Il décrit ainsi une longue période en grave mutation, partant, la plupart du temps, d’exemples pris dans divers journaux ou observés directement par ses soins, qui n’ont pour aucun d’entre eux de comparaisons semblables avec un passé encore récent (Disons 1950-1960, bien que l’ère festive, si elle prend racine durant les années 70, n’explose littéralement qu’au début des années 90.). Muray voit et souligne un monde qui change dramatiquement vite mais qui surtout laisse place à des faits actuels totalement inédits, ce qui ne serait rien en somme s’ils n’avaient pour but caché, de proposer un Mal encore plus nocif que celui qu’ils tendent à supprimer. Ce mal est alimenté par un esprit de fête permanent qui englobe à coup de grandes avancées conceptuelles l’esprit humain! C’est ce monde posthistorique qu’il tente ici de définir et de saisir en montrant de façon extrêmement précise et documentée la teneur purement nouvelle des faits relatés.

Ces métamorphoses sociales, politiques, économiques, juridiques et culturelles, s’implantant à une vitesse surprenante, prétendent éradiquer, au nom du modernisme ambiant, toute idée du Mal au nom d’un Bien général qu’elles génèreraient, ce qui semble contenter les assoiffés de fêtes, de massification ou autres consommateurs fous de concepts en tout genre, tout en provoquant de façon perfide, dissimulée, ou encore perverse, un monde uniforme, une vision unilatérale de ce qui est bien et mal. Une nouvelle idéologie présentée insidieusement comme factuelle ou purement citoyenne mais qui cache et parsème une politique sujette à un nouveau totalitarisme. La thèse de Muray est la suivante : Il décrit ici un monde tellement miné par le libéralisme que ce dernier propose de créer pour ses consommateurs afin de mieux les manipuler une société hyperfestive qui aura pour but principal de les dé-singulariser, d’annihiler les différences de bases (adulte/enfant, masculin/féminin, ville/parc, vie/mort, etc.) en vue de créer une immense foire généralisée et s’implantant dans les secteurs les plus importants de l’activité humaine au nom du bien de tous et de l’émancipation globale du citoyen. «L’ère hyperfestive» est née et peut s’étendre à volonté ; avec en arrière plan une idéologie qui n’autorise en aucun cas de contestations ! (Puisque qu’elle sait ce qu’est le bien pour tous !)

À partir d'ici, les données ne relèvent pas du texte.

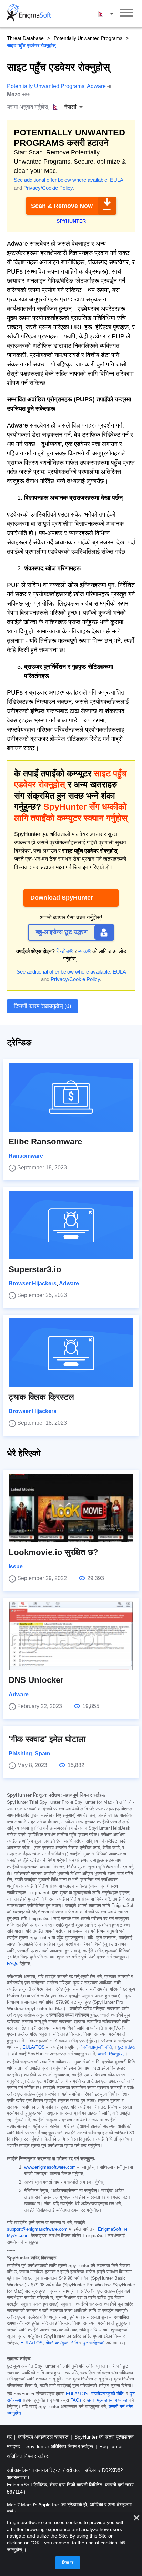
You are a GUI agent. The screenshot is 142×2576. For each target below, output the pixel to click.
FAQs (12, 1963)
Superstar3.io (35, 1269)
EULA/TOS (33, 2047)
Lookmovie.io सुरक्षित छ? (53, 1552)
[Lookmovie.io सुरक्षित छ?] (71, 1508)
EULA (116, 180)
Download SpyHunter (61, 897)
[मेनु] (126, 14)
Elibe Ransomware (45, 1141)
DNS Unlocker (36, 1680)
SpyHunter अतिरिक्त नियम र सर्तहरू (60, 2446)
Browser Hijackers (33, 1283)
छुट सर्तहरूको (93, 2343)
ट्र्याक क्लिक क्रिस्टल (41, 1396)
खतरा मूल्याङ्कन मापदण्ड (107, 2400)
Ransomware (26, 1156)
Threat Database (25, 38)
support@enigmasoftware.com (37, 2229)
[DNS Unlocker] (71, 1635)
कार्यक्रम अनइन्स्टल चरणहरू (44, 2437)
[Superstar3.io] (71, 1225)
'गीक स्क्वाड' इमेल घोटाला (47, 1739)
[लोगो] (29, 13)
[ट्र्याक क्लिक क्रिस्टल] (71, 1352)
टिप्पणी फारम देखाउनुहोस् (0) (42, 1006)
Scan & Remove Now (62, 205)
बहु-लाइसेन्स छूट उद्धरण (62, 932)
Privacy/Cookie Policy (48, 188)
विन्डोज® (64, 951)
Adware (96, 86)
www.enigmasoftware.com (50, 2167)
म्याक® (84, 951)
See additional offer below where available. (61, 180)
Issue (16, 1566)
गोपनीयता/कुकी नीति (95, 2047)
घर (10, 2437)
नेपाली (112, 13)
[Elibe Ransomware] (71, 1097)
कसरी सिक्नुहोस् (111, 2054)
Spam (42, 1753)
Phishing (20, 1753)
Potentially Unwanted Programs (88, 38)
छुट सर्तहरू (126, 2047)
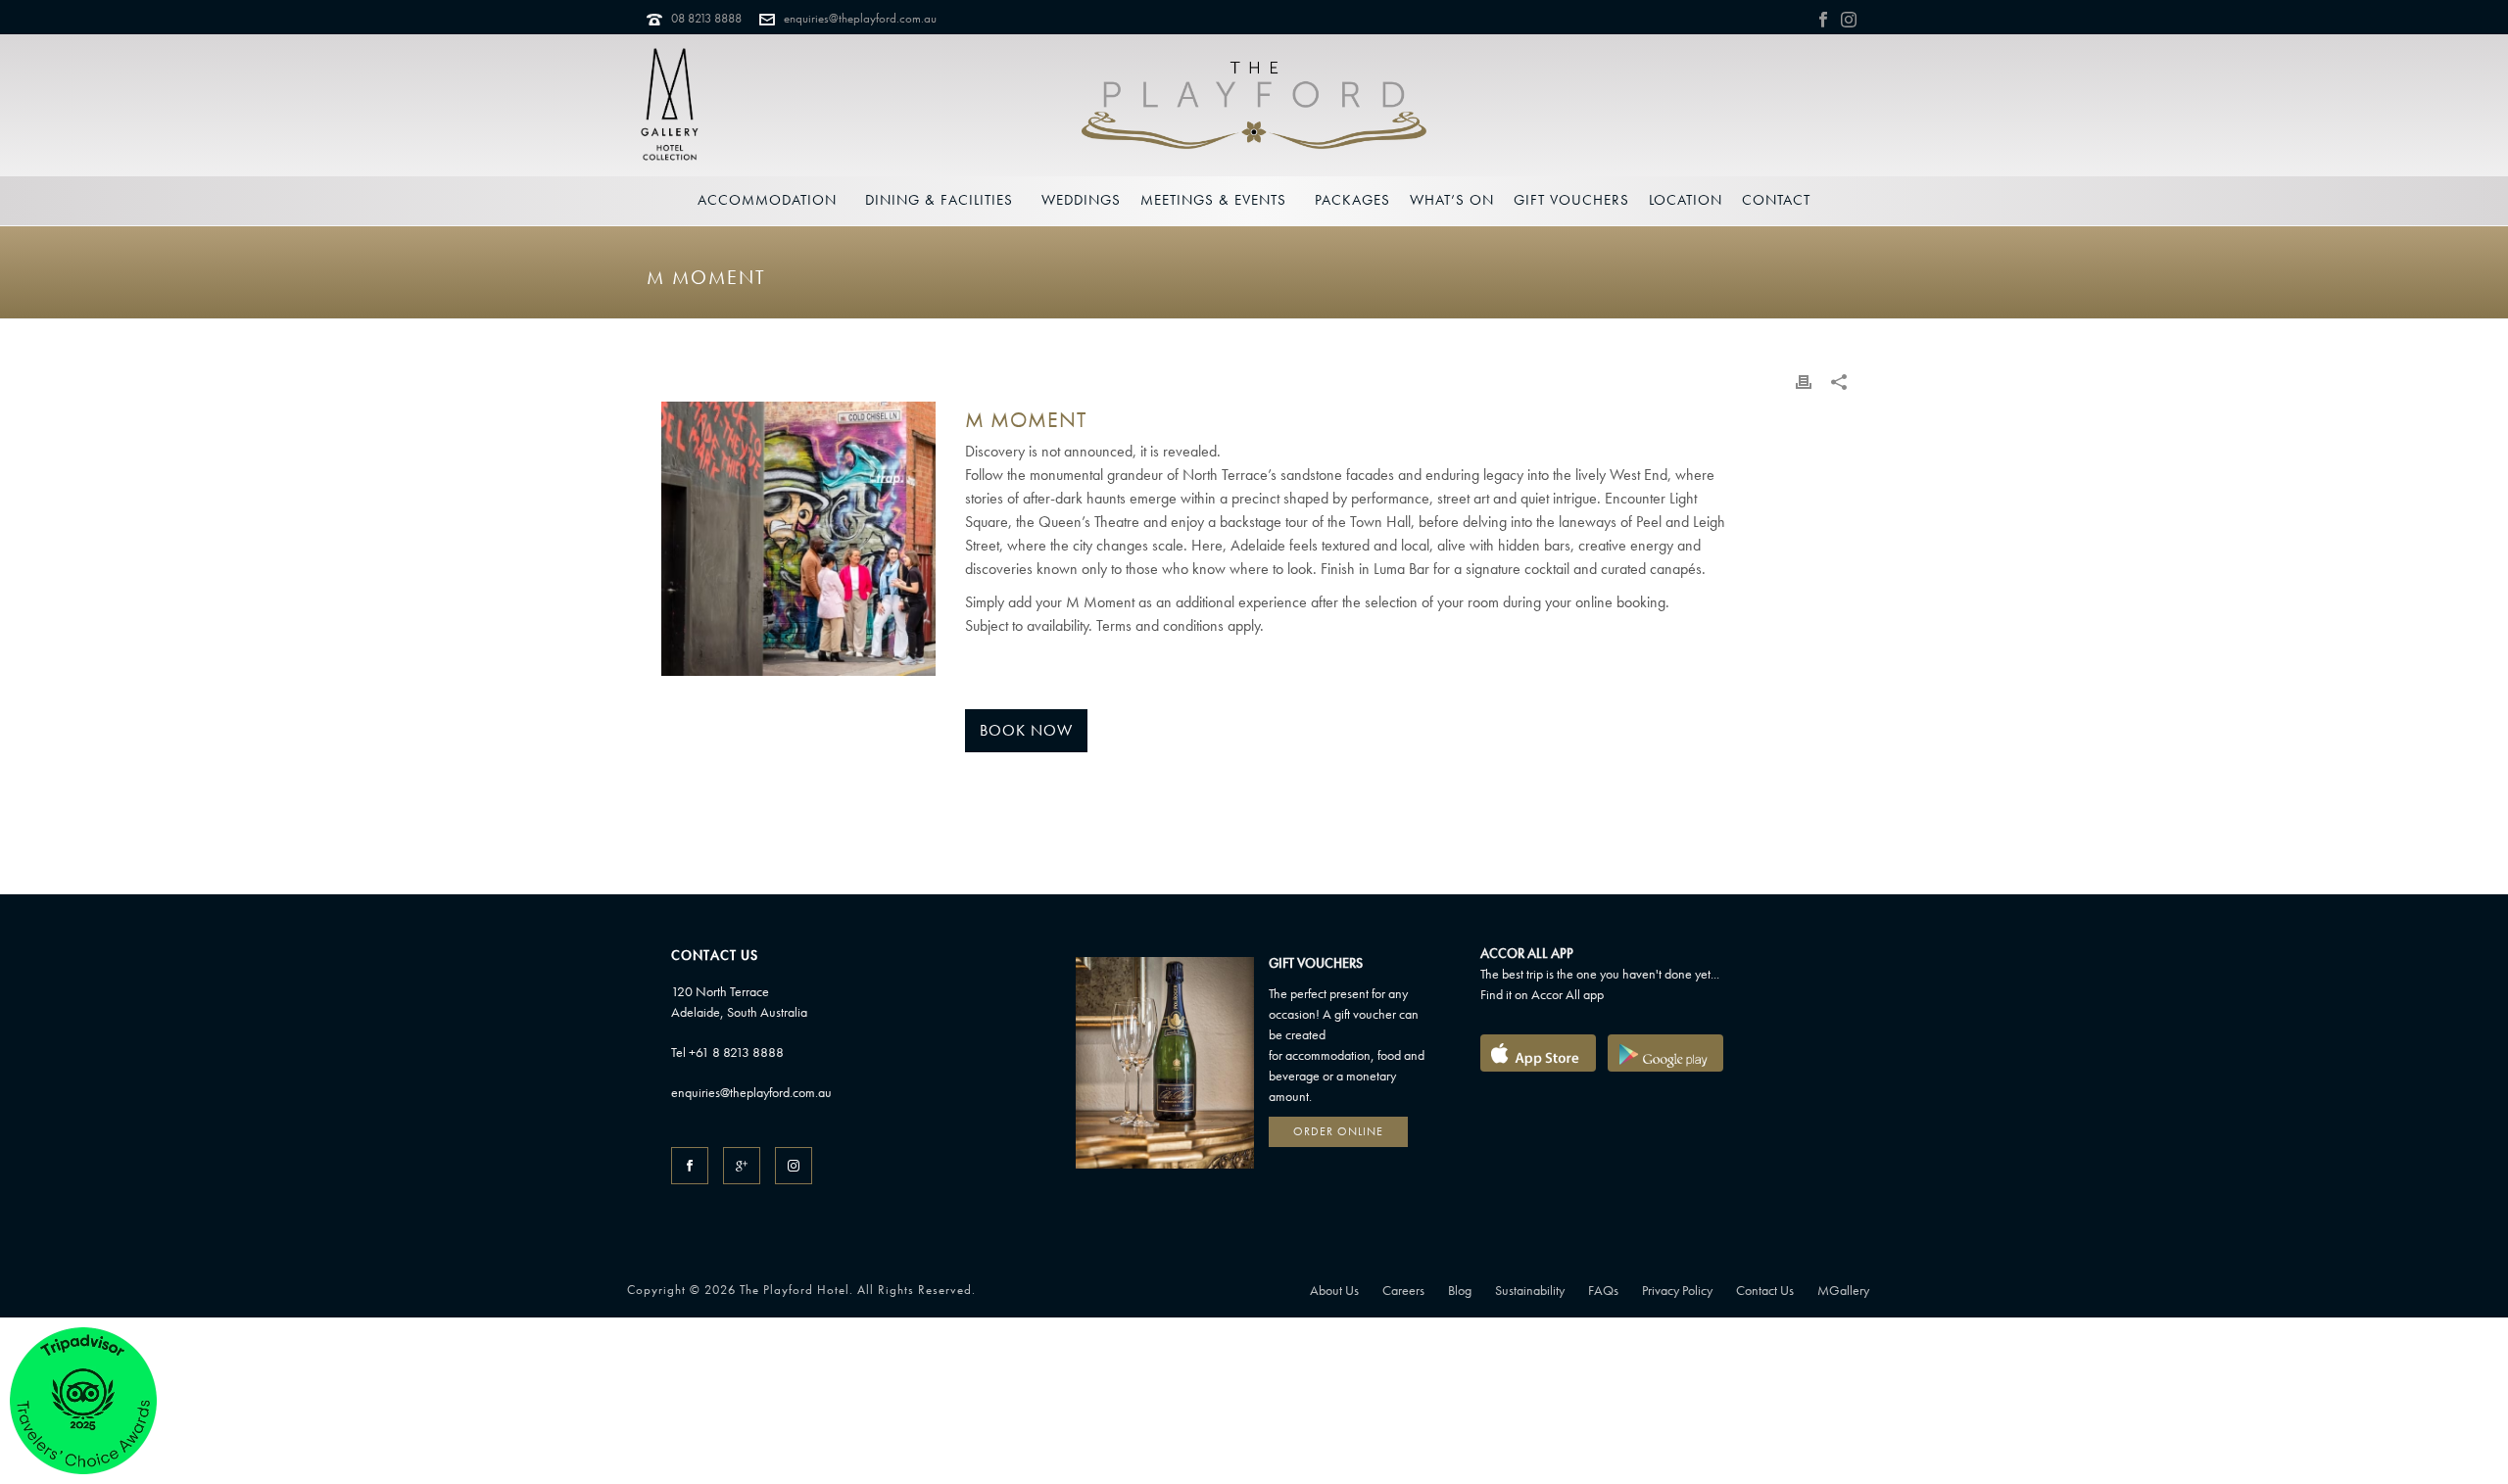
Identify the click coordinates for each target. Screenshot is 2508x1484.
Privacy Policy (1677, 1290)
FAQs (1603, 1290)
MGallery (1843, 1290)
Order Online (1338, 1131)
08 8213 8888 (706, 18)
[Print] (1803, 380)
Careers (1403, 1290)
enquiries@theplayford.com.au (860, 18)
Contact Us (1765, 1290)
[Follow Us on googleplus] (741, 1165)
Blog (1459, 1290)
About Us (1334, 1290)
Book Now (1026, 730)
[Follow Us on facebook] (689, 1165)
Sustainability (1530, 1290)
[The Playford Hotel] (1254, 105)
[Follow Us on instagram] (793, 1165)
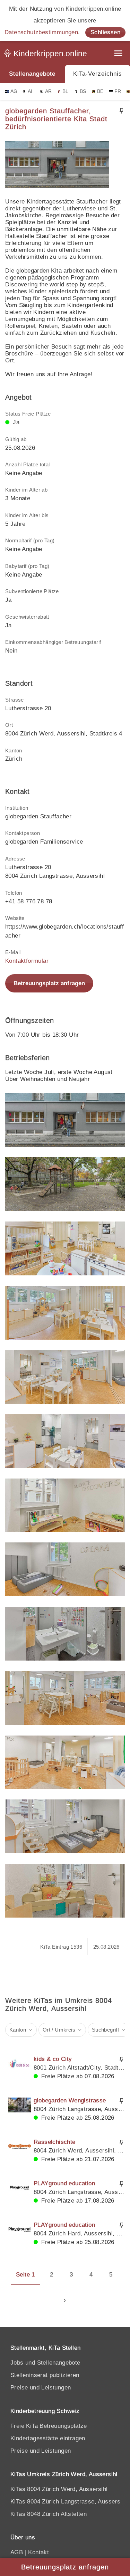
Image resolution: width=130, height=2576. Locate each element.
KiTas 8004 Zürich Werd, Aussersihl (59, 2489)
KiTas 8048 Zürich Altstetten (48, 2514)
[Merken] (121, 111)
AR (48, 91)
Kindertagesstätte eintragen (47, 2438)
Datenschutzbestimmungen (41, 32)
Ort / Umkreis (59, 2030)
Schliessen (105, 32)
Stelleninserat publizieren (44, 2375)
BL (65, 91)
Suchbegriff (105, 2030)
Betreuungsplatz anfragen (49, 983)
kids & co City (53, 2059)
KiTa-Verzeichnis (97, 73)
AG (14, 91)
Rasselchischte (55, 2142)
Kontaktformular (27, 961)
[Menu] (119, 54)
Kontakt (38, 2552)
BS (83, 91)
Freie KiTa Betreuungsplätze (48, 2426)
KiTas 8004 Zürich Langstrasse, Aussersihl (68, 2501)
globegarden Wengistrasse (70, 2100)
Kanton (17, 2030)
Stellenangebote (32, 73)
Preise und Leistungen (40, 2387)
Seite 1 (25, 2274)
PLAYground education (64, 2183)
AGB (16, 2552)
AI (30, 91)
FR (117, 91)
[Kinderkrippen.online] (46, 55)
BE (100, 91)
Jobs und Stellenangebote (45, 2362)
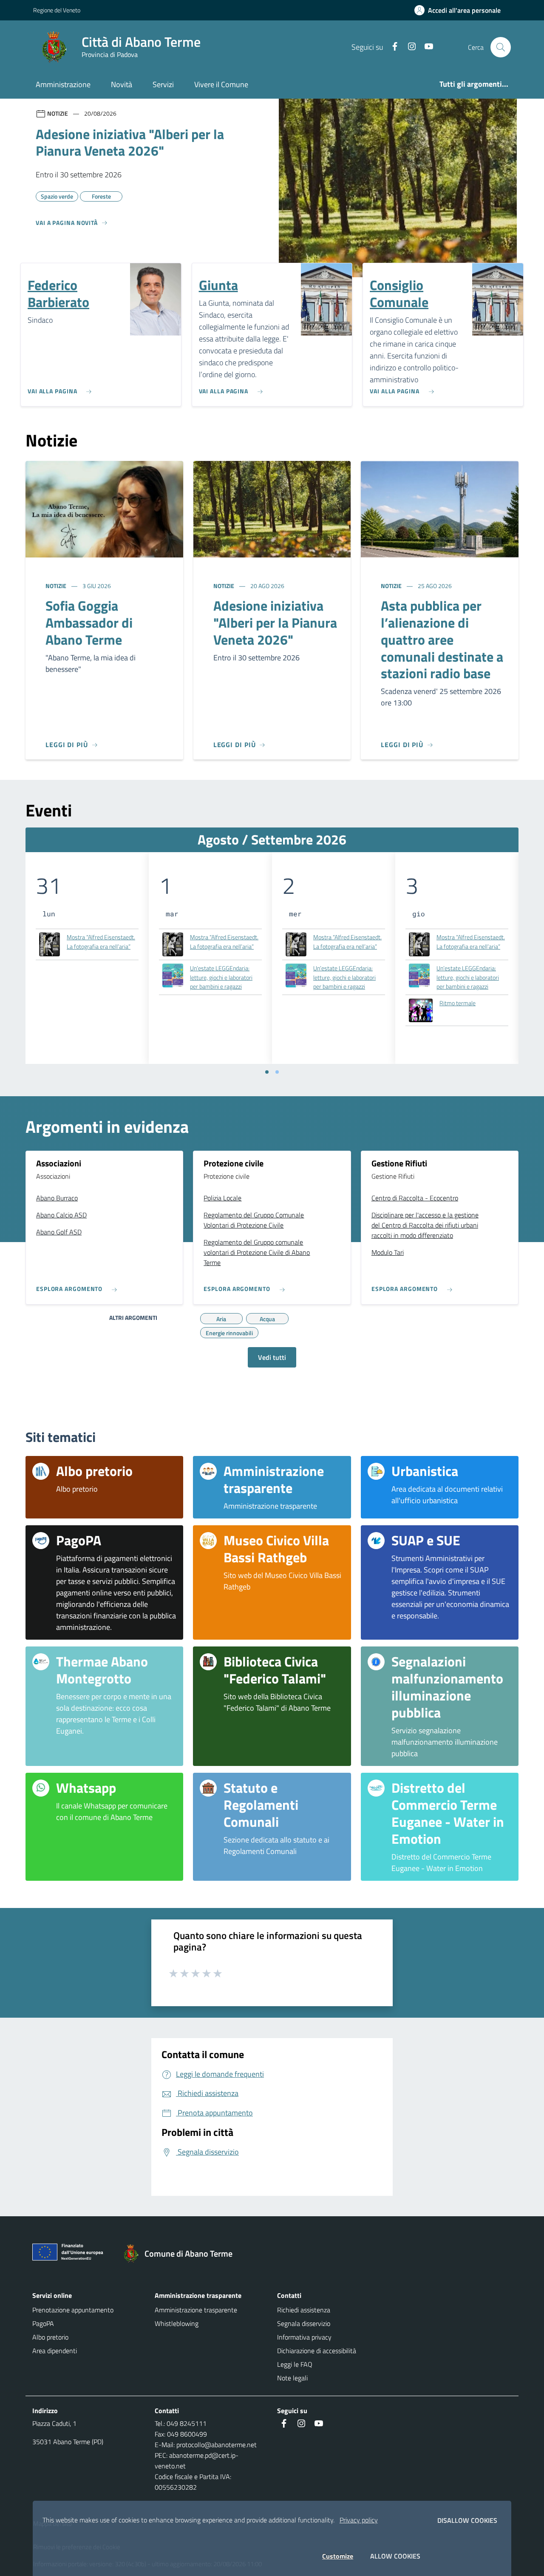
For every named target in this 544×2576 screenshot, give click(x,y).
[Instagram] (408, 47)
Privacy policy (359, 2520)
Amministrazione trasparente (196, 2310)
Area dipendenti (54, 2351)
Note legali (292, 2378)
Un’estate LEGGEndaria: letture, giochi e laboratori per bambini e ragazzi (221, 977)
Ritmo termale (457, 1002)
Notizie (56, 585)
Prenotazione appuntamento (72, 2310)
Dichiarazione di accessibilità (316, 2351)
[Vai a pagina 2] (277, 1072)
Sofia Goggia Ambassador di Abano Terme (89, 622)
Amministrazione (63, 84)
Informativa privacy (304, 2337)
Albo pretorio (50, 2337)
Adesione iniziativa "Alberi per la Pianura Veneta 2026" (275, 622)
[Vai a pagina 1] (267, 1072)
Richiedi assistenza (303, 2310)
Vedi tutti (272, 1357)
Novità (121, 84)
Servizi (163, 84)
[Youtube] (425, 47)
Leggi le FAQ (294, 2364)
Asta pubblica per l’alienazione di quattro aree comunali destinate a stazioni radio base (442, 639)
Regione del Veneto (56, 10)
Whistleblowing (176, 2323)
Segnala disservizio (303, 2323)
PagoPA (43, 2323)
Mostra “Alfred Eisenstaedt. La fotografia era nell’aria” (101, 942)
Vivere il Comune (221, 84)
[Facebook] (391, 47)
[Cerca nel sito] (500, 47)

Dans ce livre essentiel et maîtrisé d’une plume de maître, Philippe Muray, dont la post-modernité est devenue l’ennemie numéro 1, recense durant deux années consécutives, celles qui précèdent l’an 2000, âge d’or de l’ère festive, une multitude de faits concrets, de discours politiques, d’actes citoyens, de manifestations symboliques, de comportements nouveaux pour rendre compte de cette mutation anthropologique, distinguant une bonne fois pour toutes deux mondes distincts, l’ancien monde et le nouveau monde, l’histoire et après l’histoire, dernière phase où nous nous trouvons, comme englués dans l’irréversible et l’inédit. Il invente le terme «Homo festivus » pour décrire le nouvel homme du vingt-et-unième siècle : une espèce de «néo-beauf» obsédé par l’apparence, le jeunisme, la technique, la fête, la pureté, la santé, la transparence, la tolérance, l’hédonisme, le tourisme, l’indifférenciation, le pénal, l’art moderne, au nom d’une vertu apparemment universelle, en fait celle qu’il a définie afin de la proclamer et de l’étendre. Ce genre nouveau est le symbole d’un pouvoir dominateur qui, sous couvert d’idées très sympathiques de paix et de tolérance, nous impose un monde globalisant, rejetant toute contre pensée (surtout si celle-ci est puisée dans quelque passé rugissant), et marqué par une idéologie bien pire que ce qu’elle entend dénoncer. Une nouvelle idéologie dont la propagande ignoble est dissimulée dans les roues des rollermen, les décibels des raves parties et les cotillons de Paris-plage. L'Homo festivus veut éradiquer tout monde ancien, se mêle de ce qui ne le regarde pas, impose son festivisme partout et ne conçoit aucun contre-pouvoir ! Muray, hagard devant ces changements, nous propose de les mettre au grand jour en vue de les piéger définitivement devant leurs multiples contradictions.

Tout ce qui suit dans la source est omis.